We rely on remote IPMI in a lot of cases but still often have issues with it.

An audit of the reachability of IPMI across the fleet found numerous hosts for which remote IPMI is not working, wher one is not able to perform a chassis status from puppetmaster1001 via ipmitool.

Several issues have been identified:

  • an IPMI misconfiguration where in the Lan_Channel section the Volatile_Access_Mode and Non_Volatile_Access_Mode (runtime value and value after next reboot) are set to Disabled instead of Always_Available.
  • an IPMI misconfiguration where in the Lan_Channel section the Volatile_Channel_Privilege_Limit and Non_Volatile_Channel_Privilege_Limit (runtime value and value after next reboot) are set to Operator instead of Administrator.
  • IPMI passwords getting out of sync with their iDRAC passwords. An ssh root@$hostname racadm config -g cfgUserAdmin -o cfgUserAdminPassword -i 2 $password fixes this usually
  • BMCs being unresponsive to IPMI but responsive to SSH (a racadm racreset usually fixes this)
  • BMCs being responsive to ping but unresponsive to SSH (this needs a power drain/cycle)
  • BMCs being unresponsive to ping (this either needs a power drain/cycle, or network debugging, e.g. bad cable)

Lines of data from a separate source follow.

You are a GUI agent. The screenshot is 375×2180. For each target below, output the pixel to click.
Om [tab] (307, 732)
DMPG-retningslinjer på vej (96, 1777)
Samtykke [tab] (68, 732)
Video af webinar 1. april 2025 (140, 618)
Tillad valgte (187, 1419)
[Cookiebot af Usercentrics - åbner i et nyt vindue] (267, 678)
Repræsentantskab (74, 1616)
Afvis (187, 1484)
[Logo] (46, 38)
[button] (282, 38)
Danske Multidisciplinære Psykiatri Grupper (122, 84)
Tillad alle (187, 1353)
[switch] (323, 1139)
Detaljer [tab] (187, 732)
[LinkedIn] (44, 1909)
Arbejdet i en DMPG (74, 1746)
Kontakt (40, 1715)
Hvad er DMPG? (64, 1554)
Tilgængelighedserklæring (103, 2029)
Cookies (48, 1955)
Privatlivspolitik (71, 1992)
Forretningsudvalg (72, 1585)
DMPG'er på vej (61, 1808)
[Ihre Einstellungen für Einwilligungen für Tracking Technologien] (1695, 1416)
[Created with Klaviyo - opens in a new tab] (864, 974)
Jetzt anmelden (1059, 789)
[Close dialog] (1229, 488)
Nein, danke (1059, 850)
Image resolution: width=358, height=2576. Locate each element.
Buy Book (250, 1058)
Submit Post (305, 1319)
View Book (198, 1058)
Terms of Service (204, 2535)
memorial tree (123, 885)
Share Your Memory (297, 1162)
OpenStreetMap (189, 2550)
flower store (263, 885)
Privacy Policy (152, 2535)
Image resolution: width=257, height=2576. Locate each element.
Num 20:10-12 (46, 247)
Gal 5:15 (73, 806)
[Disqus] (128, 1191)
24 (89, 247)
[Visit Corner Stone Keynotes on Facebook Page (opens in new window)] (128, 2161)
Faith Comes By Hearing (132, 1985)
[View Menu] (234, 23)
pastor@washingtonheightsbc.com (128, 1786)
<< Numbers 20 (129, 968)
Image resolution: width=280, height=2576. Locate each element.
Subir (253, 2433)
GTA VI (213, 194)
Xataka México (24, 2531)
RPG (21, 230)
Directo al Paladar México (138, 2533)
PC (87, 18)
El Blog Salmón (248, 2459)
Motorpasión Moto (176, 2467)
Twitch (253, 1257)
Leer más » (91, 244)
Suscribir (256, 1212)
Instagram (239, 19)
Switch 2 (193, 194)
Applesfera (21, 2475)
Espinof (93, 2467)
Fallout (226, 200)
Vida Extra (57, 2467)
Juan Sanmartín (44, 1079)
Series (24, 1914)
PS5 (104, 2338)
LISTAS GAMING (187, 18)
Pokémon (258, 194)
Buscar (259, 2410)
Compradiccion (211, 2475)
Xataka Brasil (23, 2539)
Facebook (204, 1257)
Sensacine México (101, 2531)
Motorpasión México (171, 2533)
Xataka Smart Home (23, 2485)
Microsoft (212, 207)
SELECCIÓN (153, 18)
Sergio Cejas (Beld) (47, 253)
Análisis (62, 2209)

The list of remaining hosts right now is:

  • conf1003.mgmt.eqiad.wmnet: unresponsive to ping, but responsive BMC from within the machine (bad cable?)
  • db1063.mgmt.eqiad.wmnet: unresponsive to ping, but responsive BMC from within the machine (bad cable?)
  • kafka1018.mgmt.eqiad.wmnet: unresponsive to ping, but responsive BMC from within the machine (bad cable?)
  • kafka1020.mgmt.eqiad.wmnet: unresponsive to ping, but responsive BMC from within the machine (bad cable?)
  • db1053.mgmt.eqiad.wmnet: responsive to ping but unresponsive to SSH & bmc-config
  • restbase-dev1003.mgmt.eqiad.wmnet, see T169696
  • mw1196.mgmt.eqiad.wmnet, see T169360#3395989
  • sodium.mgmt.eqiad.wmnet, see T169360
  • labsdb1001.mgmt.eqiad.wmnet: Cisco, ignore
  • labsdb1003.mgmt.eqiad.wmnet: Cisco, ignore

Related Objects

Event Timeline

There are a very large number of changes, so older changes are hidden. Show Older Changes

Updating the host provisioning docs in combination with a daily Icinga check sounds like the best approach to me.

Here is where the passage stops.